• [EXERCISE DETAILS] When you respond, write out each entry exactly as it stands.

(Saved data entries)
===============
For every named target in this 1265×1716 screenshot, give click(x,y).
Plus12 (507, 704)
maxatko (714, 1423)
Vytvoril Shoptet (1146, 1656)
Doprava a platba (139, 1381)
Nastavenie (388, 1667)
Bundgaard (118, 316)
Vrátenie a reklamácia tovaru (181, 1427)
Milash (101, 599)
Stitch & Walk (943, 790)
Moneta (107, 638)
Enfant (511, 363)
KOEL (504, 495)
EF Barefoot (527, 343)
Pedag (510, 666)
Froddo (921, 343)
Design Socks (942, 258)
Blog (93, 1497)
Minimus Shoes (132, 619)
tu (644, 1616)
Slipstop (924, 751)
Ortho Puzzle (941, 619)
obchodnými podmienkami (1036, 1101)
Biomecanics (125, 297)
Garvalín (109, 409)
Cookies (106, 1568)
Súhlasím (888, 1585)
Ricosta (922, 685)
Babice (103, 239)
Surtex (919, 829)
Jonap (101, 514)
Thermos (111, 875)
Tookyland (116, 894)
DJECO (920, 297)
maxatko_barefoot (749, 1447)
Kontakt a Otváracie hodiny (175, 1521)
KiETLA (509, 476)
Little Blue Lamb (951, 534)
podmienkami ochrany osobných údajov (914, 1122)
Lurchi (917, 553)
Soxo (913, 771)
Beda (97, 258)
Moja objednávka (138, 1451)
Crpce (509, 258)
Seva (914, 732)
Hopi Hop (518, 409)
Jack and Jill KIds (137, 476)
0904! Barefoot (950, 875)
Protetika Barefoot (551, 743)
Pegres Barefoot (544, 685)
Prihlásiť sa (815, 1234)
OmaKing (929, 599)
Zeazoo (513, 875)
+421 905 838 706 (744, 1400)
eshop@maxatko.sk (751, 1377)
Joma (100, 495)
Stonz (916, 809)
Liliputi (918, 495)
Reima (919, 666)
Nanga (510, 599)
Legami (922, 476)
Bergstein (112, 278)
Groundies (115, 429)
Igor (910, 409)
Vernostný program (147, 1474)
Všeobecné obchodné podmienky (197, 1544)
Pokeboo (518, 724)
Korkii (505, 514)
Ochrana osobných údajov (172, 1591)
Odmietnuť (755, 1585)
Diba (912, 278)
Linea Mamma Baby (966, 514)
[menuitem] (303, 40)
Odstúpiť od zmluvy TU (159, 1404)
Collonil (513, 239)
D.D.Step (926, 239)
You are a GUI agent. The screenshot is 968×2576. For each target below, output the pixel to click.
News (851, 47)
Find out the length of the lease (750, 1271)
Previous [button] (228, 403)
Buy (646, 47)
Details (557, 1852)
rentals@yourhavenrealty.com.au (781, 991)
===============
• [PROBLEM SOLUTION]
For every named target in this 1265×1716 screenshot, give click(x,y).
Plus12 (507, 704)
maxatko (714, 1423)
Vytvoril Shoptet (1146, 1656)
Doprava a platba (139, 1381)
Nastavenie (388, 1667)
Bundgaard (118, 316)
Vrátenie a reklamácia tovaru (181, 1427)
Milash (101, 599)
Stitch & Walk (943, 790)
Moneta (107, 638)
Enfant (511, 363)
KOEL (504, 495)
EF Barefoot (527, 343)
Pedag (510, 666)
Froddo (921, 343)
Design Socks (942, 258)
Blog (93, 1497)
Minimus Shoes (132, 619)
tu (644, 1616)
Slipstop (924, 751)
Ortho Puzzle (941, 619)
obchodnými podmienkami (1036, 1101)
Biomecanics (125, 297)
Garvalín (109, 409)
Cookies (106, 1568)
Súhlasím (888, 1585)
Ricosta (922, 685)
Babice (103, 239)
Surtex (919, 829)
Jonap (101, 514)
Thermos (111, 875)
Tookyland (116, 894)
DJECO (920, 297)
maxatko_barefoot (749, 1447)
Kontakt a Otváracie hodiny (175, 1521)
KiETLA (509, 476)
Little Blue Lamb (951, 534)
podmienkami ochrany osobných údajov (914, 1122)
Lurchi (917, 553)
Soxo (913, 771)
Beda (97, 258)
Moja objednávka (138, 1451)
Crpce (509, 258)
Seva (914, 732)
Hopi Hop (518, 409)
Jack and Jill KIds (137, 476)
0904! Barefoot (950, 875)
Protetika Barefoot (551, 743)
Pegres Barefoot (544, 685)
Prihlásiť sa (815, 1234)
OmaKing (929, 599)
Zeazoo (513, 875)
+421 905 838 706 (744, 1400)
eshop@maxatko.sk (751, 1377)
Joma (100, 495)
Stonz (916, 809)
Liliputi (918, 495)
Reima (919, 666)
Nanga (510, 599)
Legami (922, 476)
Bergstein (112, 278)
Groundies (115, 429)
Igor (910, 409)
Vernostný program (147, 1474)
Všeobecné obchodné podmienky (197, 1544)
Pokeboo (518, 724)
Korkii (505, 514)
Ochrana osobných údajov (172, 1591)
Odmietnuť (755, 1585)
Diba (912, 278)
Linea Mamma Baby (966, 514)
[menuitem] (303, 40)
Odstúpiť od zmluvy TU (159, 1404)
Collonil (513, 239)
D.D.Step (926, 239)
You are a GUI agent. The screenshot is 968×2576. For each target below, output the pixel to click.
News (851, 47)
Find out the length of the lease (750, 1271)
Previous [button] (228, 403)
Buy (646, 47)
Details (557, 1852)
rentals@yourhavenrealty.com.au (781, 991)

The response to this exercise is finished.